Je ne sais pas vous, mais j'adore ce genre de films. Ça nous met devant la perspective que la race humaine pourrait disparaître définitivement, comme beaucoup de races animales ont disparu... à cause de l'homme. Alors, ça nous fait nous demander, qu'est-ce qui pourrait nous faire disparaître et c'est toujours un gros cataclysme... on a un gros égo, c'est comme ça, mais ça fait des bons films.
Alors voici mes films apocalyptiques préférés :

Le jours d'après
Pourquoi : parce qu'il est très d'actualité et on établit un scénario plausible des conséquences des changements climatiques.
Point faible : L'échelle est invraisemblable, mais il fallait qu'il en soit ainsi pour faire un film.

Armageddon
Pourquoi : parce que la perspective qu'un astéroïde immense frappe la terre fait peur, du fait que les chances de survie nous semblent bien minces.
Points faibles : C'est encore un américain qui se sacrifie pour l'humanité. Selon mon ancien prof d'astronomie, il ne serait pas possible de forer dans un astéroïde.

Les fils de l'homme
Pourquoi : Moins cliché, on n'envisage pas souvent que la race humaine pourrait s'éteindre à cause de l'infertilité. Poue le film, on a fait évoluer l'Angleterre dans un climat de paranoïa et de peur de l'étranger, on sent déjà la «décadence» annonçant la fin de l'espèce.
Point faible : Qu'est-ce qui rend les gens infertiles?! On ne l'explique pas.

Je suis une légende (je sais, il y en a qui n'ont pas aimé, moi oui)
Pourquoi : L'extermination par le virus est la conséquence d'une manipulation génétique ratée qu'on croyait pourtant réussie. Petite mise en garde. La solitude est bien jouée par Will Smith : des mannequins pour attirer les infectés dans des pièges et aussi pour lui donner l'impression qu'il n'est pas seul, aussi présence du chien en tant que meilleur ami (ou plutôt amie).

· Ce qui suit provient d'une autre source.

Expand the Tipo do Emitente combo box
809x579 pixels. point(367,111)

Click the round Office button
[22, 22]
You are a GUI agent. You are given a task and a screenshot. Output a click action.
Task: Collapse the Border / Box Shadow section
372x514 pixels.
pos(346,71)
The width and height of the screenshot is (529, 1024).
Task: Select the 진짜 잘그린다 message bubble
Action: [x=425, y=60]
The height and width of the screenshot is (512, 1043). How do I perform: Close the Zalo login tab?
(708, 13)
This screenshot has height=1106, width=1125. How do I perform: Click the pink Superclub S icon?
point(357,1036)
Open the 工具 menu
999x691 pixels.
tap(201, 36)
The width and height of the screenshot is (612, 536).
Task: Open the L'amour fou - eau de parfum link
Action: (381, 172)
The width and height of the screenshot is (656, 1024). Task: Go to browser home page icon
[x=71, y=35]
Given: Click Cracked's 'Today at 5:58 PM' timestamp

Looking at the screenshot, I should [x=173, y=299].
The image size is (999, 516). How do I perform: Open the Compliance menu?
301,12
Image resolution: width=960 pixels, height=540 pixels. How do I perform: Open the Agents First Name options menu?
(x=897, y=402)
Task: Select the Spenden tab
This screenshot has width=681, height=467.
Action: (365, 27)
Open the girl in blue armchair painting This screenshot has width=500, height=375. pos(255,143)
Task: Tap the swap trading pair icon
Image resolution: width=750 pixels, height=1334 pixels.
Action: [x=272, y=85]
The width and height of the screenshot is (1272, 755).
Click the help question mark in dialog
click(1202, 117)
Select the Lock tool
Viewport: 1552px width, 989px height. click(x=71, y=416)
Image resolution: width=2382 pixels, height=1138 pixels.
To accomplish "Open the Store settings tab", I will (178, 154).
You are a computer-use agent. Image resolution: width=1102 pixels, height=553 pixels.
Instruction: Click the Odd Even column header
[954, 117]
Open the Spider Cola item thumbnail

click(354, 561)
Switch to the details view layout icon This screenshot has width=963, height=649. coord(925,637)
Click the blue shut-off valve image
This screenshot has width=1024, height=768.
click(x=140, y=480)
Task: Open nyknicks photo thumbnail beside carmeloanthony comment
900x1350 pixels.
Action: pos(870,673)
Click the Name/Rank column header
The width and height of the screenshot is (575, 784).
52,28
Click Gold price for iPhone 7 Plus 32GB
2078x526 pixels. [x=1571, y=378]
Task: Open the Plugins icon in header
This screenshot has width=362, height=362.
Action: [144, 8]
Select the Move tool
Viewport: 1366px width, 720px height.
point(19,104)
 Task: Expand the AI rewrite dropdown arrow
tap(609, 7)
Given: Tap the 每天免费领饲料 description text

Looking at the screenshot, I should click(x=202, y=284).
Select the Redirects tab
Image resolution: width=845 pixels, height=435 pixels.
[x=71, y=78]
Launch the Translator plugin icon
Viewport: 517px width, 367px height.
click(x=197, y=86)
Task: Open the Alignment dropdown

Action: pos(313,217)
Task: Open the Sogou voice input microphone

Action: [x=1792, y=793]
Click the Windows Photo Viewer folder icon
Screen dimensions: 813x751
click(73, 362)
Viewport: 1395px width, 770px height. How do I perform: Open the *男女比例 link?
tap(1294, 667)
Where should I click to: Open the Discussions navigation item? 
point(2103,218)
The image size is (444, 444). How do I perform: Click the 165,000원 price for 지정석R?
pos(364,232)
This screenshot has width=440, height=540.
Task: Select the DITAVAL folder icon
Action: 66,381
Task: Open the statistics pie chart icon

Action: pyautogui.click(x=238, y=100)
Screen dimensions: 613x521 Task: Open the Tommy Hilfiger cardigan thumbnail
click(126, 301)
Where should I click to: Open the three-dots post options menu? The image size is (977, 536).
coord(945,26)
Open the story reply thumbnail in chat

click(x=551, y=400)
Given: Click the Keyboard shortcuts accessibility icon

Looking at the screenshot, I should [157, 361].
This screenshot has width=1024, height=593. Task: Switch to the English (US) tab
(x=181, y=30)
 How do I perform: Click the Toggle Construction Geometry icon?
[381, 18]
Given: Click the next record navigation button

On n'a pas trop exagéré sur l'action : c'est un homme seul dans New-York... alors oui, il y a des fois où il ne se passe rien.
Points faibles : On ne sait pas pourquoi Robert Neville est immunisé contre le virus. Les gens infectés présentent les symptômes clichés de devenir des créature dépourvues d'humanité, qui attaquent comme des bêtes enragées et qui deviennent méconaissables. Même chose que dans Resident Evil : L'extinction et 28 jours plus tard. Nouveauté ici : les créatures meurent au soleil.
Je savais que le film Je suis une légende avait été inspiré d'un roman (écrit en 1954 pas Richard Matheson), et en cherchant un peu sur le net, j'ai découvert qu'au départ il s'agissait de l'histoire de Robert Neville, dernier survivant d'une pandémie qui tranforme les personnes infectées en pseudo-vampires. On parle ici de créatures proches de la bête un peu comme le film récent (parce qu'il y en a eu d'autres), mais encore pouvues de la parole et d'une certaine logique de pensée, néanmoins différente de la pensée humaine. Dans le synopsis que j'ai lu, on raconte que les «vampires» autrefois amis et voisins de Neville viennent le tourmenter la nuit en grattant à sa porte et en l'appelant. Ils vont même jusqu'à le juger dans un tribunal improvisé comme le seul fait qu'il soit le dernier humain au monde compromet l'établissement du nouvel ordre social des «vampires». Dans le livre, les gens commencent à être infectés par des tempêtes de sable mystérieuses, la source n'est pas clairement établie comme dans le film, qu'on a modifié pour qu'il soit adapté au monde d'aujourd'hui. D'après ce que j'ai pu lire, le thème du livre tourne davantage autour de la forme de vampirisme qui affecte les gens. Le héros cherchent dans la fiction des moyens de les tuer, pour ensuiter découvrir que le simple pieux dans le coeur agit de façon tout à fait biologique et non surnaturelle. Même les «vampires» vont tenter de trouver un moyen de pouvoir sortir au soleil. À lire ça, ça me donne vraiment le goût de lire le roman original.